Namalycastis hawaiiensis is known to be introduced to countries outside its native habitat; with a broad natural distribution in the Indo-Pacific from Sumatra to Hawaii, and from the Ryukyus to Papua New Guinea, it has been identified in the aquarium trade in mainland Japan and Australia, and is thought to have established a population in the Sa'adya stream, which feeds into the Kishon River. Conversely, the temperate species inhabit the North Island, along with subantarctic locales such as the Strait of Magellan, Auckland Island, Adams Island, and Campbell Island.

==Habitat==
Across the species, namanereidines can tolerate salinities from fresh/potable water to hypersaline conditions of 13% salinity.

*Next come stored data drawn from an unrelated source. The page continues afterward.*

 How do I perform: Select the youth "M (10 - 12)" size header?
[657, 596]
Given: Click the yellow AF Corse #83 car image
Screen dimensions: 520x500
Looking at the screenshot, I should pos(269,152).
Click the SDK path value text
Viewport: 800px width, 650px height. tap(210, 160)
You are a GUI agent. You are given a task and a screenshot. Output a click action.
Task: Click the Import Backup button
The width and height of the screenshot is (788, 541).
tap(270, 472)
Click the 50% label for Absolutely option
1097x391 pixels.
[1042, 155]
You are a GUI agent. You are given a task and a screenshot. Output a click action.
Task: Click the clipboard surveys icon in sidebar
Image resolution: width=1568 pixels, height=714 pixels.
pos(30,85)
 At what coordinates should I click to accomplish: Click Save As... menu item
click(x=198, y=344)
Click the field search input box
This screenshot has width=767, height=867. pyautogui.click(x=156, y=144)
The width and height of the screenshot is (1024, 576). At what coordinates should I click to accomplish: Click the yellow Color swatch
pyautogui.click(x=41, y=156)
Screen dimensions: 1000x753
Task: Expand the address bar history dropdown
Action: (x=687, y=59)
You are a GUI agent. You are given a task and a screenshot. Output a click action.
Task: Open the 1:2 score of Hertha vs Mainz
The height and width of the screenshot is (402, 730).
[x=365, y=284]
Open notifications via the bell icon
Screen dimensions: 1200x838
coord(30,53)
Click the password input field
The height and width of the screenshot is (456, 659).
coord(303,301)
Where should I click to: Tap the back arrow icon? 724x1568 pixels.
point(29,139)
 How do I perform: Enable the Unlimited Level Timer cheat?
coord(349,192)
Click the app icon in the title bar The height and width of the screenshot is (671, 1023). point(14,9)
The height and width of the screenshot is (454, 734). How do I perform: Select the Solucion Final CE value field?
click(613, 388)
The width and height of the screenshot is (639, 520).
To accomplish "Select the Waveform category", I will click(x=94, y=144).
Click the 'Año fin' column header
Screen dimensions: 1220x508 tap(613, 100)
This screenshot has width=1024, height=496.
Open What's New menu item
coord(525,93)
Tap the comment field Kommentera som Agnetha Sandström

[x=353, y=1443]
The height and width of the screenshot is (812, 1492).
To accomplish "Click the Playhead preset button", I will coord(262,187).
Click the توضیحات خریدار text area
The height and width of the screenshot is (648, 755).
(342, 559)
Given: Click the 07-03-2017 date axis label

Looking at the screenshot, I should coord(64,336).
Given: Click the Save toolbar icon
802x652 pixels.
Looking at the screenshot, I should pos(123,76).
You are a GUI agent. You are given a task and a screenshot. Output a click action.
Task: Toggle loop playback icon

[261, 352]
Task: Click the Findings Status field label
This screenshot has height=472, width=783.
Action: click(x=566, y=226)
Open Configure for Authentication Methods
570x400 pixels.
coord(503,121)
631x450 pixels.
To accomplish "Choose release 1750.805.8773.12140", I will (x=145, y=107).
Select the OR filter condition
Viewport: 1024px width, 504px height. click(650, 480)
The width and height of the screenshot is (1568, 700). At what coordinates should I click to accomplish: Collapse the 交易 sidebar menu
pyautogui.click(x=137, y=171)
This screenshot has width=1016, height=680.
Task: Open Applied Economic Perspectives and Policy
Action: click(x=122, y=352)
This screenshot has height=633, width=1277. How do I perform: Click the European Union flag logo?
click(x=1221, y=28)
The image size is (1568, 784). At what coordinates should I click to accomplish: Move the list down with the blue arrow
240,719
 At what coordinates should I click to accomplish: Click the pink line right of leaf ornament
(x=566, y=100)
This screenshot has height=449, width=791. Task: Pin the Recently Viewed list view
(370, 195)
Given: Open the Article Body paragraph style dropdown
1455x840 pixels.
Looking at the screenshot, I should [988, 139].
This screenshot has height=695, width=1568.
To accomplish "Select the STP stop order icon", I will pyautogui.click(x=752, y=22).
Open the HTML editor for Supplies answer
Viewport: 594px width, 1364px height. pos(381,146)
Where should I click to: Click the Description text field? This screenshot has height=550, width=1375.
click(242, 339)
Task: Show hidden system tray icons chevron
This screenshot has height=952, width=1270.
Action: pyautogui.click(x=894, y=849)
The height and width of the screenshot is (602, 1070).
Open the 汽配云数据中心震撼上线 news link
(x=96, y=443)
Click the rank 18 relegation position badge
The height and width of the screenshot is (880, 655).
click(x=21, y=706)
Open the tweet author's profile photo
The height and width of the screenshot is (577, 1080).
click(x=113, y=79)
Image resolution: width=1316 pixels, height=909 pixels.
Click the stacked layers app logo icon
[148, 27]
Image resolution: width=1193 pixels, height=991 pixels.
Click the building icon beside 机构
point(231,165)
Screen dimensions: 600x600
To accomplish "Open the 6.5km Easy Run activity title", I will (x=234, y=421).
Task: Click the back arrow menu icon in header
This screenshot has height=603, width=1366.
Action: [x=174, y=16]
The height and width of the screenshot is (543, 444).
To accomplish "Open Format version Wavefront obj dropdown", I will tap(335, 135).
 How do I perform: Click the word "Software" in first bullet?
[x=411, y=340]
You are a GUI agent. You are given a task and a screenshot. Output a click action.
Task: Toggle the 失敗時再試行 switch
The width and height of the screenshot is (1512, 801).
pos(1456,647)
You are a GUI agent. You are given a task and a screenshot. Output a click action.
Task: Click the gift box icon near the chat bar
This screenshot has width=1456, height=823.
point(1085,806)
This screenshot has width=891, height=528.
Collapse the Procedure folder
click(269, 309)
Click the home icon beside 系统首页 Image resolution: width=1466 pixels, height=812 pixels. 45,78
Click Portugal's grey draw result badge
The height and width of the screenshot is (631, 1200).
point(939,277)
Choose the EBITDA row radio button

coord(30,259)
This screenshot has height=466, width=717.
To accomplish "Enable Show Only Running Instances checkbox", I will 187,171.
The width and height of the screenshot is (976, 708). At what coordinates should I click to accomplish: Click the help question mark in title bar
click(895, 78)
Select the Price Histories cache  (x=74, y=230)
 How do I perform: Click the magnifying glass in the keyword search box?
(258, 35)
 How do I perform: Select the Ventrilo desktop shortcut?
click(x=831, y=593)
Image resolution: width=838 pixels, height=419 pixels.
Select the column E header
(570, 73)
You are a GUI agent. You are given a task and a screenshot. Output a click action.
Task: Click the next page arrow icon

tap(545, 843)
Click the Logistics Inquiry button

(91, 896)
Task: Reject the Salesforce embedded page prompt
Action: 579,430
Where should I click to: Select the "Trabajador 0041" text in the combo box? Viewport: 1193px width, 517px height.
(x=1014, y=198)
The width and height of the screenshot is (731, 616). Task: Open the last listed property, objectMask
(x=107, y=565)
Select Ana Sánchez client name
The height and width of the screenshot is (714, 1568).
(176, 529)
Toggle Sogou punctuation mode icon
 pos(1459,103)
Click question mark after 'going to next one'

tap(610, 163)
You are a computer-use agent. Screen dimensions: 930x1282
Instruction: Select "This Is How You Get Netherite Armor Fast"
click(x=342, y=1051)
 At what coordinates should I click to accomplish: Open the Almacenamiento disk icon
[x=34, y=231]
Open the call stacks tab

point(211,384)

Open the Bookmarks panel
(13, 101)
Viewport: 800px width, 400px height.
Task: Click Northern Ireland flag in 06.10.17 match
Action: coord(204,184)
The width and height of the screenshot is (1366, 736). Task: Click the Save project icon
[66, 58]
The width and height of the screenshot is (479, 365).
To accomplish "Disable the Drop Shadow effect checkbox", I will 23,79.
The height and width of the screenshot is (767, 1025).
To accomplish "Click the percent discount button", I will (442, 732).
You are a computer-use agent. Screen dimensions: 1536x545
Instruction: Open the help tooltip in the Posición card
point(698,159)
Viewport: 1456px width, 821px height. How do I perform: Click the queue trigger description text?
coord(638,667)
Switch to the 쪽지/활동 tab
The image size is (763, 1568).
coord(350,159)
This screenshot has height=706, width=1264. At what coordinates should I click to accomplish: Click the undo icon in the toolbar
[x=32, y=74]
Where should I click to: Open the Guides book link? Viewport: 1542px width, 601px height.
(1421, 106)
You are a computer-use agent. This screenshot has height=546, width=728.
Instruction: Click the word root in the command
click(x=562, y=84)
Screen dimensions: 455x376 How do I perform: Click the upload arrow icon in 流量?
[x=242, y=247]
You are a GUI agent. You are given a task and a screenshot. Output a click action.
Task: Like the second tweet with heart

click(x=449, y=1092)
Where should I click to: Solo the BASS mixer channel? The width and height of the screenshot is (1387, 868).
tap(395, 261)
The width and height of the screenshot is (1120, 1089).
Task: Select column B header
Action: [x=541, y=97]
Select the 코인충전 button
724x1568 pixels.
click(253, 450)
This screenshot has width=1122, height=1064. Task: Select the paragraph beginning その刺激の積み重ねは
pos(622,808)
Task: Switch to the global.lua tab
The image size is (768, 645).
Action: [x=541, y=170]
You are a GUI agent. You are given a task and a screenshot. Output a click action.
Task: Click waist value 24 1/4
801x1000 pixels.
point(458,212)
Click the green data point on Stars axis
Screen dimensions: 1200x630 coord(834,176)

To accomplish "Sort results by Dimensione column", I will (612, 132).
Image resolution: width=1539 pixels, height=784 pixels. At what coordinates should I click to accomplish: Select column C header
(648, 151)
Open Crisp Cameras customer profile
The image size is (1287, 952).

Namanereidines are deposit feeders, though they also consume small invertebrates. Most species are found in association with plant detritus, such as dead wood and leaves, which may provide food and protect the worms from desiccation. One species is capable of inhabiting the axils of Pandanus trees, and several species associate with the Nypa palm. Still some other species inhabit the leaf litter of mangrove forests, a "semiterrestrial" environment. Namalycastis borealis eats wood, being a xylophage.

Their detritivorous habit may lead to the ingestion of microplastics. A number of species are seemingly highly resistant to the effects of pollutants, such as industrial waste, organics, hydrocarbons, and heavy metals.